Refactor for Sustainability: Reducing Our Data Pipeline Footprint (Part 1)

Publicado el 2025-12-16 Editado el 2025-12-17

TL;DR

We rewrote our asset preprocessing pipeline, replacing a “Frankenstein” mix of Pandas and manual multiprocessing with an end-to-end Polars LazyFrame workflow. The result? A 6x speedup and a massive reduction in memory usage (from 110GB to 2GB). By optimizing for efficiency, we didn’t just save money; we aligned our engineering capability with our mission: doing more with less to reduce our impact.

simplify-data-pipeline

The Cost of Digital Waste

Optimization is often framed as a cost-saving exercise or a speed run. But at RiskThinking.AI, we view it through a slightly different lens. We analyze climate risk, helping the world understand the impact of a changing environment. It felt philosophically inconsistent for us to be generating unnecessary “digital exhaust” in our own backyard.

Our asset ingestion pipeline was reliable, but it was heavy. As our datasets grew to millions of assets, our legacy code required massive cloud instances to keep running. We were burning compute cycles, and by extension, energy, to solve a problem that shouldn’t have been that hard.

We decided to rebuild it, not just to go faster, but to stop the waste.

The “Frankenstein” Bottleneck

Our original implementation suffered from a common pattern: trying to micromanage performance.

To process millions of rows, we were:

Manually chunking data.
Spinning up a multiprocessing.Pool.
Materializing intermediate results in memory before concatenating them.

It looked something like this:

# The Old Way: Manual chunking and multiprocessing
with mp.get_context("spawn").Pool(processes=n_cpu) as pool:
    args = [(chunk, assets, top_naics) for chunk in chunks]
    results = pool.starmap(process_chunk_for_materiality, args)

df = pd.concat(results)
df.write_parquet(output_path)

This approach is fine for smaller tasks, but at scale, the overhead of context switching and memory duplication eats up all the gains. We needed something that could handle the volume without the manual labour and bloated computing cost.

Be Lazy (The Good Kind)

We replaced the entire flow with Polars. The key wasn’t just swapping libraries (i.e., pd.read_parquet for pl.read_parquet), but embracing the Lazy API.

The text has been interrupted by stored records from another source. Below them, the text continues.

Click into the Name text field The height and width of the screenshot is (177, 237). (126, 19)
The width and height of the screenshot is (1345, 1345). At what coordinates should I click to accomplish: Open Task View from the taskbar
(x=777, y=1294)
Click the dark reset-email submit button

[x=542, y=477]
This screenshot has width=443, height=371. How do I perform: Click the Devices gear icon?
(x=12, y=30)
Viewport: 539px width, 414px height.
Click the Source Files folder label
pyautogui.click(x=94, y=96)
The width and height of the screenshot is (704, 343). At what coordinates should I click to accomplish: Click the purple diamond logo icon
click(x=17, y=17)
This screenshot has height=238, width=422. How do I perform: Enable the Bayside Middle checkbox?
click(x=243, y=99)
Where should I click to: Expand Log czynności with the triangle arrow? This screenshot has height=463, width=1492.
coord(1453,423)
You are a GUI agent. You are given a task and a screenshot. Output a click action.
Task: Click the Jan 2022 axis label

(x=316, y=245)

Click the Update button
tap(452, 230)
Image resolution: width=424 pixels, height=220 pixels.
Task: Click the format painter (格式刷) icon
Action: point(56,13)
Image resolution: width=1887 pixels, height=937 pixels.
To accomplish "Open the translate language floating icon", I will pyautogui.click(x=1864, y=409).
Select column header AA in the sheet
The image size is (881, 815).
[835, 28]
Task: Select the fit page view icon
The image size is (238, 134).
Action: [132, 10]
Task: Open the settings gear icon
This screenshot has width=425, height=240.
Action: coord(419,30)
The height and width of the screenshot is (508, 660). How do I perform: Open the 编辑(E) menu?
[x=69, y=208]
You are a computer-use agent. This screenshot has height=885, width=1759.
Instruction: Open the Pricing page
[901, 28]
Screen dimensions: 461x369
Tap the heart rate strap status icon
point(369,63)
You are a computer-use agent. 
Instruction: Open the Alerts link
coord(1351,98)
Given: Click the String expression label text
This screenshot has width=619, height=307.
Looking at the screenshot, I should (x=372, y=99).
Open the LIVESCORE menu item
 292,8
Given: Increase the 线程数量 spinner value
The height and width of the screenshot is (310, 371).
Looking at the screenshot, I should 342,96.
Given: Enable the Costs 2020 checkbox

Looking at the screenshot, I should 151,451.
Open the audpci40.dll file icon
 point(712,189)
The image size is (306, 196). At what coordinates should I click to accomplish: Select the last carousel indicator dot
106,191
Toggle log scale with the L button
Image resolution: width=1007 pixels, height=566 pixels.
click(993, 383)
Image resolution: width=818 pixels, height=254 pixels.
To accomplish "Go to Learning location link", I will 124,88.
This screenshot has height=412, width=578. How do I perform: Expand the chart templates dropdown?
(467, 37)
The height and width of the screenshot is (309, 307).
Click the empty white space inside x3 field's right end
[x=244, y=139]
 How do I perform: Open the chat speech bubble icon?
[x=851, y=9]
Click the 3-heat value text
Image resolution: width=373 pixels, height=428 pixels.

Pandas executes eagerly. Every step materializes intermediate results in RAM, forcing you to rent larger servers just to hold temporary data. Polars operates lazily. Operations like scan_parquet build a query plan. Polars then runs a query optimizer across your ETL operations to apply predicate pushdown (filtering data at scan time), projection pushdown (loading only necessary columns), and more.

The magic happens when you call .sink_parquet(). This triggers Polars’ streaming engine, which processes data in batches that fit in RAM and parallelizes across available CPU cores. By decoupling memory usage from dataset size, you can run “big data” jobs on “small hardware.”

# The New Way: Declarative, lazy, and streaming
(
    pl.scan_parquet(input_path)
    .filter(pl.col("materiality_score") >= THRESHOLD)
    .pipe(utils.apply_materiality_scores, mat_score_dict)
    .sink_parquet(output_path) # The trigger: streams data from input to output
)

Surgical Materialization

The only snag was our dependency on GeoPandas for spatial joins (mapping lat/lon to cities/states.)

Instead of reverting to eager execution for everything, we adopted a “surgical” approach:

Keep the main pipeline lazy.
Filter specifically for the subset of rows missing geo data.
.collect() (materialize) only that subset into RAM.
Run the heavy GeoPandas operations.
Convert back to Polars and merge.

This kept our memory profile reasonable, even when processing millions of assets. In a future follow-up, we’ll detail how we engineered a solution to eliminate this materialization step entirely, making the pipeline 100% lazy.

Results: Efficiency is Green

We compared our legacy pipeline running on the cloud against the new pipeline running on a local machine.

The Old Way: Required 15 vCPUs and 110GB of RAM (Cloud). Time: ~a hour.
The New Way: Ran on a MacBook Pro (M1, 16GB RAM). Time: ~10 mins. Peak RAM: 2GB.

We eliminated the need for a massive, expensive node. A job that used to require a semi-truck now runs on a bicycle.

Final Remark

Every real-world technique comes with tradeoffs. But for us, the shift to Polars wasn’t just about the 6x speedup. It was about right-sizing our infrastructure.

When you write code that is 98% more memory efficient, you aren’t just making your life easier as a developer. You are reducing the demand on data centers and lowering the energy cost of your insights. That’s a win for the product, and a small but meaningful win for the planet.